Can Graph Learning Improve Task Planning?
arxiv(2024)
摘要
Task planning is emerging as an important research topic alongside the
development of large language models (LLMs). It aims to break down complex user
requests into solvable sub-tasks, thereby fulfilling the original requests. In
this context, the sub-tasks can be naturally viewed as a graph, where the nodes
represent the sub-tasks, and the edges denote the dependencies among them.

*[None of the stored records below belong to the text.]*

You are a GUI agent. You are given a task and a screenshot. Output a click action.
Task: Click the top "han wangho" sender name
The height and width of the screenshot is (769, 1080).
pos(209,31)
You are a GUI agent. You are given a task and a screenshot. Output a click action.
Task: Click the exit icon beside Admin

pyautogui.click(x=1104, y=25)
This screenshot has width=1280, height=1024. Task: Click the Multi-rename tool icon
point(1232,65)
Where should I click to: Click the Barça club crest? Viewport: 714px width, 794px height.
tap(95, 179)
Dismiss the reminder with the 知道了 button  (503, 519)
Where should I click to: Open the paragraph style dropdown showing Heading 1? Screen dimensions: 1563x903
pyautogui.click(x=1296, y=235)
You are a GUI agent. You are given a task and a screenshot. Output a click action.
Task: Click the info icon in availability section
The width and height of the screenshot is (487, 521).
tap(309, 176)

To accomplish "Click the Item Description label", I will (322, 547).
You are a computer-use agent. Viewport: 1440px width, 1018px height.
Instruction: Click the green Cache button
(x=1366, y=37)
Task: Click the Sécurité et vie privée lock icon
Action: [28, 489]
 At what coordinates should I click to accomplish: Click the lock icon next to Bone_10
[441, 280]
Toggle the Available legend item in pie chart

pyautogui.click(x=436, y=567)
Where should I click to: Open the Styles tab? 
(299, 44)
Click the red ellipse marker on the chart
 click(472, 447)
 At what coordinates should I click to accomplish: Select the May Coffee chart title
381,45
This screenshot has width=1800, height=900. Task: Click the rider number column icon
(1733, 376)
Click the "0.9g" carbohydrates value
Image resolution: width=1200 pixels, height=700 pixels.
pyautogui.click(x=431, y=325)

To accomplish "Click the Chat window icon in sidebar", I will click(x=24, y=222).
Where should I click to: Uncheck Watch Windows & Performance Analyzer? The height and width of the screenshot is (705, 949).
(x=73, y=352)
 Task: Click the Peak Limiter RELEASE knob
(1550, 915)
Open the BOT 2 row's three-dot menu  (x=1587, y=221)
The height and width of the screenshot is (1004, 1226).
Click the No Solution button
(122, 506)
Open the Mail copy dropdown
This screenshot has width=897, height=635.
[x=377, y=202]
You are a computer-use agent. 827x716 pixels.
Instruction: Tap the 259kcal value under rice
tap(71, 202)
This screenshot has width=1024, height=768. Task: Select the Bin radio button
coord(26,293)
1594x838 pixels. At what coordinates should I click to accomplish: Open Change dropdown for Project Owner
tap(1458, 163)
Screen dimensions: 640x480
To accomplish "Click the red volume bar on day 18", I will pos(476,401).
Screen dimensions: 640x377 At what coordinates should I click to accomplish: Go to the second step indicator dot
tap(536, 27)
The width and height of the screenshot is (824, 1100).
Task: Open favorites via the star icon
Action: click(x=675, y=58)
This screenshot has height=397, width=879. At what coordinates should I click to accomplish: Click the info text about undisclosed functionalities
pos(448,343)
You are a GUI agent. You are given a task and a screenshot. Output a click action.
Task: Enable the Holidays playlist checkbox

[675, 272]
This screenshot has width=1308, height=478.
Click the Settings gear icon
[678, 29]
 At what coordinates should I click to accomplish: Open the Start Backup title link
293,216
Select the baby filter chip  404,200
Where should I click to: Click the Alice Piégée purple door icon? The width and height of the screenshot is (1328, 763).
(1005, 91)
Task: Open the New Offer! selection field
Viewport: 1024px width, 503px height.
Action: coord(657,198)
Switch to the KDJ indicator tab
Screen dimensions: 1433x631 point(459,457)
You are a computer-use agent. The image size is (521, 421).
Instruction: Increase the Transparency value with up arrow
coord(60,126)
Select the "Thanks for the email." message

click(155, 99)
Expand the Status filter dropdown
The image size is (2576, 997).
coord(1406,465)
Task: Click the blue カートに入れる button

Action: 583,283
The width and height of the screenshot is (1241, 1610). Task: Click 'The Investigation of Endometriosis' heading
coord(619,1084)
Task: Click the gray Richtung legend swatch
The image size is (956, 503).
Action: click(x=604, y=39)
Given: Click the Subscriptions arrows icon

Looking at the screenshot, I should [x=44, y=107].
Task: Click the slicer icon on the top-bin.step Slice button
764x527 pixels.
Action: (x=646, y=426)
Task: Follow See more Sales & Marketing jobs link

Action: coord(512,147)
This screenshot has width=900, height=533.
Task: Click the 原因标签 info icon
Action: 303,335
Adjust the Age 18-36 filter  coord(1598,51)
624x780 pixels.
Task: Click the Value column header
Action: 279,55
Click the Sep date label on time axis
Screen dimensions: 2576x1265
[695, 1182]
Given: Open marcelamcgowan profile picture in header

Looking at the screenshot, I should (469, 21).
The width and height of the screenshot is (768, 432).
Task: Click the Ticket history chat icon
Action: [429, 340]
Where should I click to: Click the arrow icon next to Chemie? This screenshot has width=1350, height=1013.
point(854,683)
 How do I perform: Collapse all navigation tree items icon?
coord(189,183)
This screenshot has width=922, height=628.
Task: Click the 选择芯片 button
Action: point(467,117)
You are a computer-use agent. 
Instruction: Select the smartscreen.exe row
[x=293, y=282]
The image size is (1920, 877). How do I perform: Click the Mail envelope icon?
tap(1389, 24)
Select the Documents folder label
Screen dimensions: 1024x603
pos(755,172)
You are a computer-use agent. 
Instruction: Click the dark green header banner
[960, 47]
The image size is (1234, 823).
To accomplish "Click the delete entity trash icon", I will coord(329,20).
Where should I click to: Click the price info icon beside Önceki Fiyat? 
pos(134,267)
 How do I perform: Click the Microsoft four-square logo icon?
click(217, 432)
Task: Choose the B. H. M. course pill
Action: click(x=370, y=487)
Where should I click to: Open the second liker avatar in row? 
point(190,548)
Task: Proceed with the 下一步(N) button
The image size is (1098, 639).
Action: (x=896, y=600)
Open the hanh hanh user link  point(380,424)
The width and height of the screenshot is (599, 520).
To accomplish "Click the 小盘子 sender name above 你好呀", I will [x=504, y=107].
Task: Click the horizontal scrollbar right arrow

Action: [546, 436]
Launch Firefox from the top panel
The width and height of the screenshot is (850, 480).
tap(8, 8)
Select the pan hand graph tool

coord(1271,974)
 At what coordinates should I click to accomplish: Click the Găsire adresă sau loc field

Consequently, task planning is a decision-making problem that involves
selecting a connected path or subgraph within the corresponding graph and
invoking it. In this paper, we explore graph learning-based methods for task
planning, a direction that is orthogonal to the prevalent focus on prompt
design. Our interest in graph learning stems from a theoretical discovery: the
biases of attention and auto-regressive loss impede LLMs' ability to
effectively navigate decision-making on graphs, which is adeptly addressed by
graph neural networks (GNNs). This theoretical insight led us to integrate GNNs
with LLMs to enhance overall performance. Extensive experiments demonstrate
that GNN-based methods surpass existing solutions even without training, and
minimal training can further enhance their performance. Additionally, our
approach complements prompt engineering and fine-tuning techniques, with
performance further enhanced by improved prompts or a fine-tuned model.